Certaines organisations ont pour objectif de jouer un rôle dans l’appropriation des TIC et d’internet. Elles s’adressent aux utilisateurs individuels et aux collectifs. Elles déploient des activités de formation ou offrent un support technique et développent une véritable culture scientifique et technique. C&F est une maison d’éditions multimédia inscrite dans ce mouvement dont les activités montrent certaines facettes de la facilitation de la coopération numérique.
Internet, sujet et support d’une édition engagée
Hervé Le Crosnier est un militant du mouvement pour le savoir libre. Ancien bibliothécaire, professeur d’informatique à l’université de Caen, il a créé et animé avec quelques autres, la liste de discussion Biblio.fr (1), qui réunissait plus de 15000 bibliothécaires. En 2002, il fonde C&F Éditions (2) avec Nicolas Taffin. Cette maison d’édition s’intéresse tout particulièrement aux sciences et aux techniques de l’information. Son catalogue, certes encore modeste, recèle des perles dans ce domaine dont voici quelques exemples.
« Le document à la lumière du numérique » (3), un ouvrage qui dans sa forme même donne à voir la dimension collective de la production intellectuelle. Rédigé à partir d’un travail de séminaire et de correspondances de 3 années et 1/2 par un réseau de 175 chercheurs, il est signé du nom collectif Roger T.Pédauque, homonyme du réseau « RTP-doc », c’est à dire Réseau Thématique Pluridisciplinaire sur le Document.
« Enjeux de mots » (4) une encyclopédie sur la société de l’information rédigée en 4 langues, qui sera publiée à l’occasion de la deuxième phase du Sommet Mondial sur la Société de l’Information (SMSI) en novembre 2005. Pour réaliser cet ouvrage, C&F et l’association VECAM, qui coordonne le projet, ont proposé aux auteurs de confronter leurs idées en utilisant des dispositifs leur permettant d’interagir entre eux (listes de discussion, publication des différentes versions des articles sur un site Internet dédié à ce projet).

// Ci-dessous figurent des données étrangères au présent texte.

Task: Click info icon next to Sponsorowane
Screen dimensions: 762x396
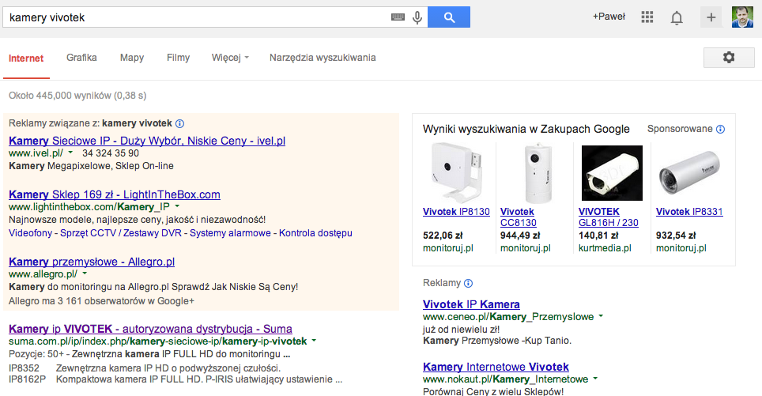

« Pouvoir Savoir » (5), autre projet avec VECAM, porte sur « la propriété intellectuelle et le développement ». Cet ouvrage a été réalisée à l’occasion d’une journée de rencontre (le 1er avril 2005) sur les enjeux des biens communs dans l’industrie, la culture, et la recherche. Il ne s’agit pas des actes de la rencontre, mais d’une publication qui rassemble des textes sur ce sujet, dont ceux communiqués par les panélistes du colloque. Le livre était diffusé le jour même de la rencontre. Au cours des mois qui précèdent la rencontre, C&F avait sélectionné des articles sur ce sujet, intéressants à réunir, et demandé aux auteurs l’autorisation de les publier. Cette démarche « de percolation » des textes consiste à repérer, notamment sur le web, des articles qui méritent d’être organisés en livres, pour trouver un nouveau lectorat.

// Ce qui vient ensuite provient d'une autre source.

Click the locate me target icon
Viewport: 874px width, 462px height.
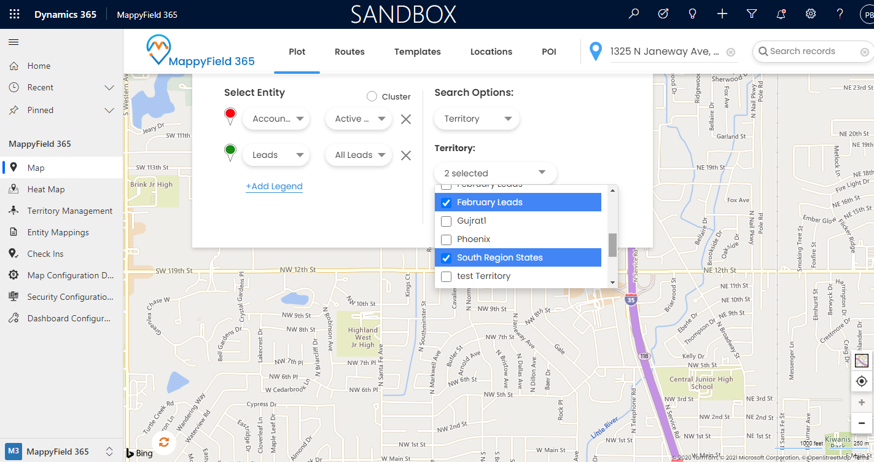[861, 382]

Ces trois exemples témoignent de l’engagement de C&F. Quelle en est la nature ? Du point de vue d’Hervé Le Crosnier, le rôle de l’éditeur engagé consiste à grossir les rangs des personnes qui s’intéressent à un sujet pour amplifier le débat public. Cela contribue à nourrir le terreau de la transformation sociale et politique. Il s’inspire en cela du modèle de François Maspero dont le travail d’éditeur dans les années soixante à contribué aux idées de Mai 68. L’éditeur s’attache à révéler, (re)mettre au gout du jour, traduire, … et publier des textes dont le succès de librairie est souvent modeste, au moins dans un premier temps.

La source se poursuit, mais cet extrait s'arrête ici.